Prof. LU Yi from UIUC-Urbana Champaign visited SCBB and gave an academic lecture

Author:scbb    Time:2016-08-10 01:33:28    Hits:

On August 5, with the invitation of Prof. Wu Yun-Dong, Prof. LU Yi from Department of University of Illinois at Urbana Champaign visited our School of Chemical Biology and Biochemistry and some of our labs. After having a discussion lunch with ten of our students at the Cooking Fun Cafeteria, he made a splendid talk named “Design and Selection of Metalloenzymes and their Applications as Biocatalysts in Alternative Energies, and as Biosensors in Environmental Monitoring, Medical Diagnostics and Imaging”.

Prof. LU Yi first introduced his research background and areas to us all. The main focus of his research consists of two parts, namely the metalloprotein design as artificial biocatalysts and the DNA/RNA biosensor. He explained to us in detail about these two aspects.
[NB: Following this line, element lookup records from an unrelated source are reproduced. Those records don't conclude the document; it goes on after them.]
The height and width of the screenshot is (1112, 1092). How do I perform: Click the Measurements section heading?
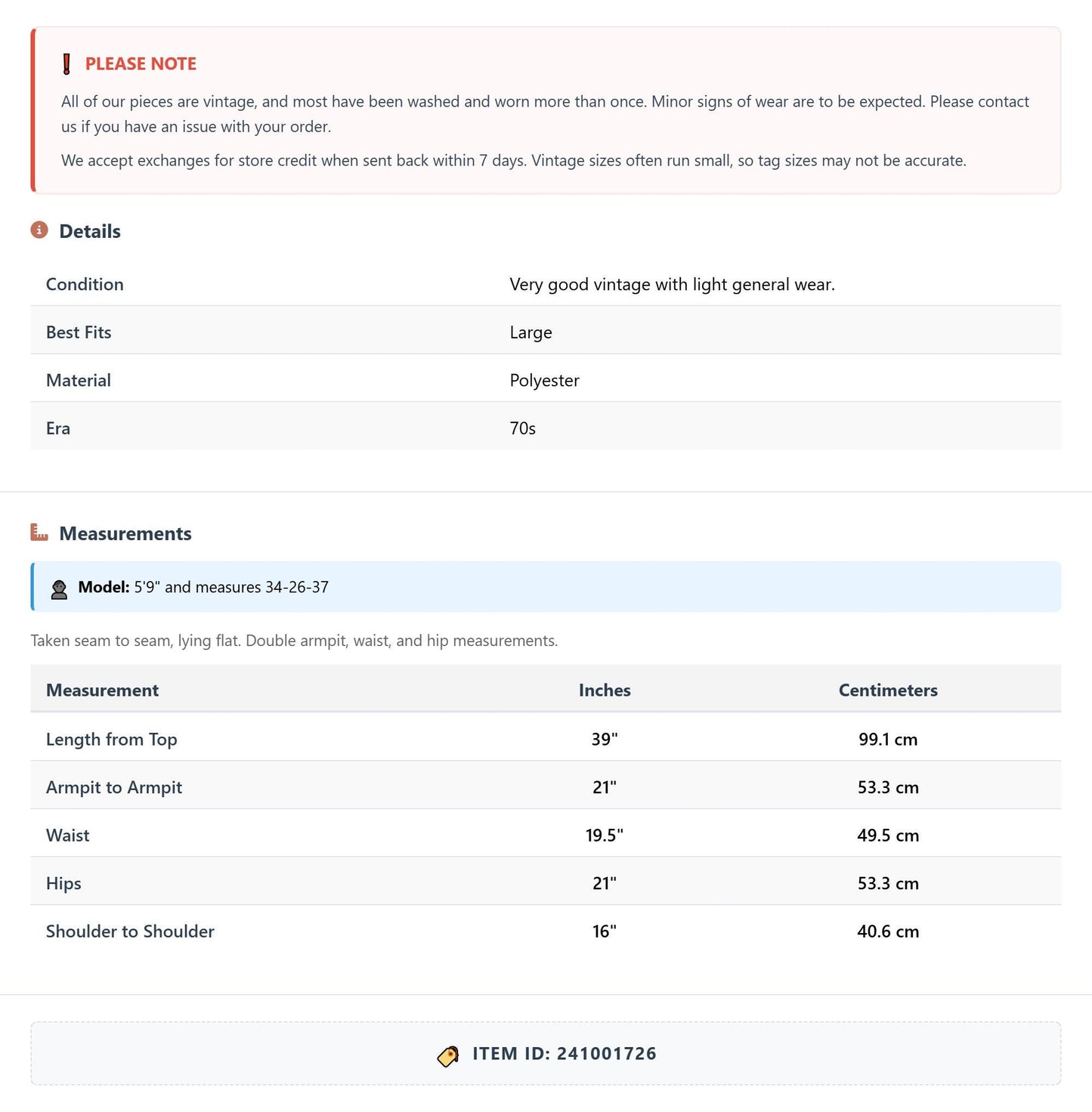(125, 533)
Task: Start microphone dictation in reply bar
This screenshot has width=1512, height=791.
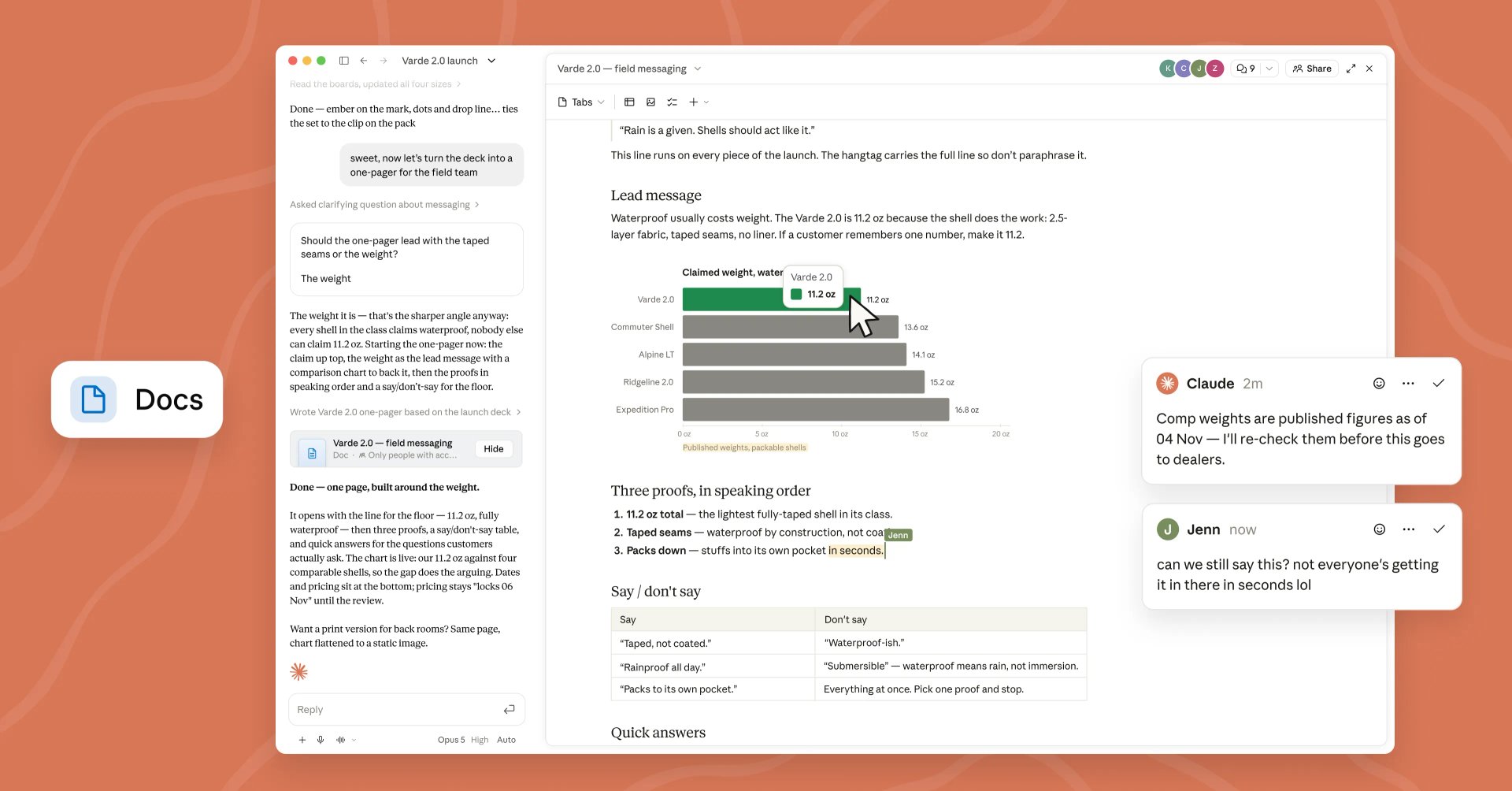Action: point(321,740)
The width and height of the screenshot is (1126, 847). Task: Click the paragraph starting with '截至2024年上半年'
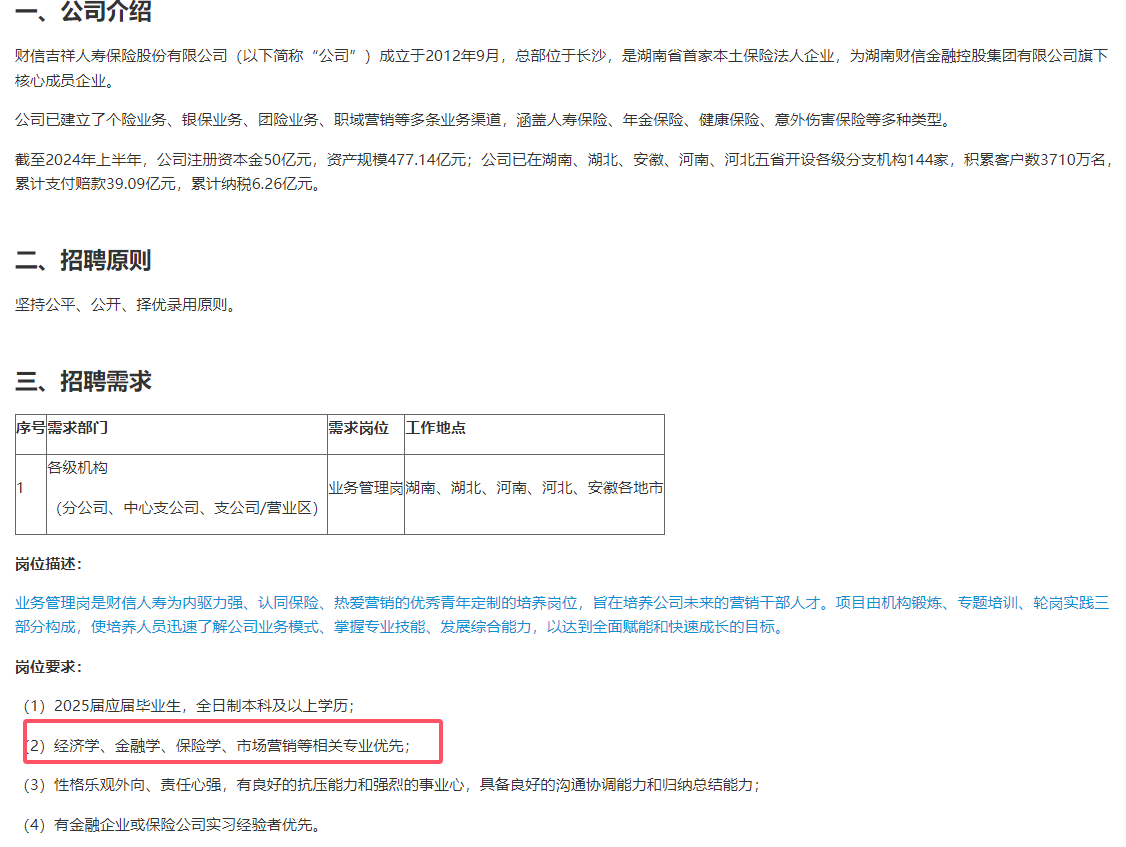coord(562,171)
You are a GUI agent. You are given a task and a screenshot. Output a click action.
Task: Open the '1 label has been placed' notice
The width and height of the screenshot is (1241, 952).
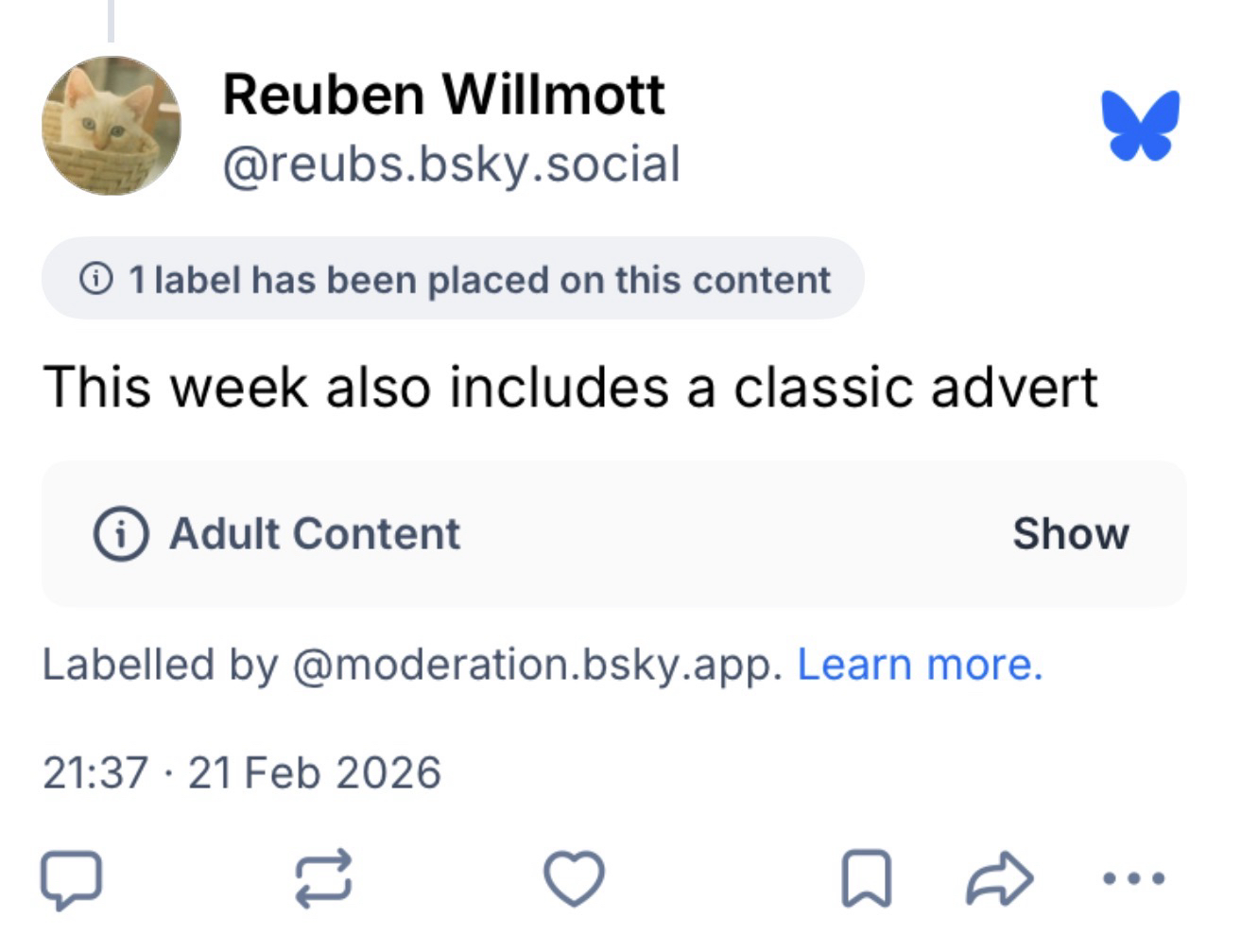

Metalloproteins catalyze difficult reactions with efficiency and selectivity that few other natural or artificial molecules can match. Little has been known about how to design a metalloprotein with desired structure and activity. It is possible to design complex functional metalloenzymes such as CcO using much more simpler native proteins. Proteins of interest include heme-copper oxidase, manganese peroxidase and cytochrome p450. In this way, their group are dedicated into making artificial biocatalysts by incorporating transition metal complexes into proteins. The combination of efficiency of the metal catalysts with the control and selectivity of proteins resulted in a new generation of asymmetric catalysts for synthesis of fine chemicals and chiral drug intermediates.

In fundamental sciences, designing selective sensors/agents based on a single class of molecules for a broad range of targets remains a significant challenge. To meet these challenges, they have been able to use in vitro selection or SELEX to obtain DNAzymes, a new class of metalloenzymes that use DNA molecules exclusively for catalysis, and aptamers, a new class of nucleic acids that rivals antibodies, that can bind targets of choice strongly and specifically, and use negative selection strategy to improve the selectivity. By labeling the resulting DNAzymes and aptamers, called functional DNA with fluorophore/quencher, gold nanoparticles, gadolinium or super magnetic iron oxide nanoparticles, they have developed new classes of fluorescent, colorimetric and MRI agents for metal ions and a wide range of other targets with high sensitivity (down to 14 pM) and selectivity (> 1 million fold selectivity). These sensors have been applied for imaging metal ions and other targets in living cells and in vivo to offer deeper insight into their roles in biology. Besides, Prof. Lu is also involved in the founding of one technological company and cooperates closely with industrial and academic companies for the applications of this new generation of technology.  (Written by Zhang Tonghuan)



Profile for the speaker:

Dr. Yi Lu received his B.S. degree from Peking University in 1986, and Ph.D. degree from University of California at Los Angeles in 1992. After two years of postdoctoral research in Professor Harry B. Gray group at the Caltech, Dr. Lu started his own independent career in the Department of Chemistry at the University of Illinois at Urbana Champaign in 1994. He is now Jay and Ann Schenck Professor of Chemistry in the Departments of Chemistry, Biochemistry, Bioengineering and Materials Science and Engineering. He is also a member of the Center for Biophysics and Computational Biology, Beckman Institute for Advanced Science and Technology and Institute of Genomic Biology. His research interests lie at the interface between chemistry and biology. He has received numerous research and teaching awards, among which the latest ones include the Royal Society of Chemistry Applied Inorganic Chemistry Award (2015), Fellow of the Royal Society of Chemistry (2015), the Thomson Reuters Highly Cited Researchers list for 2015.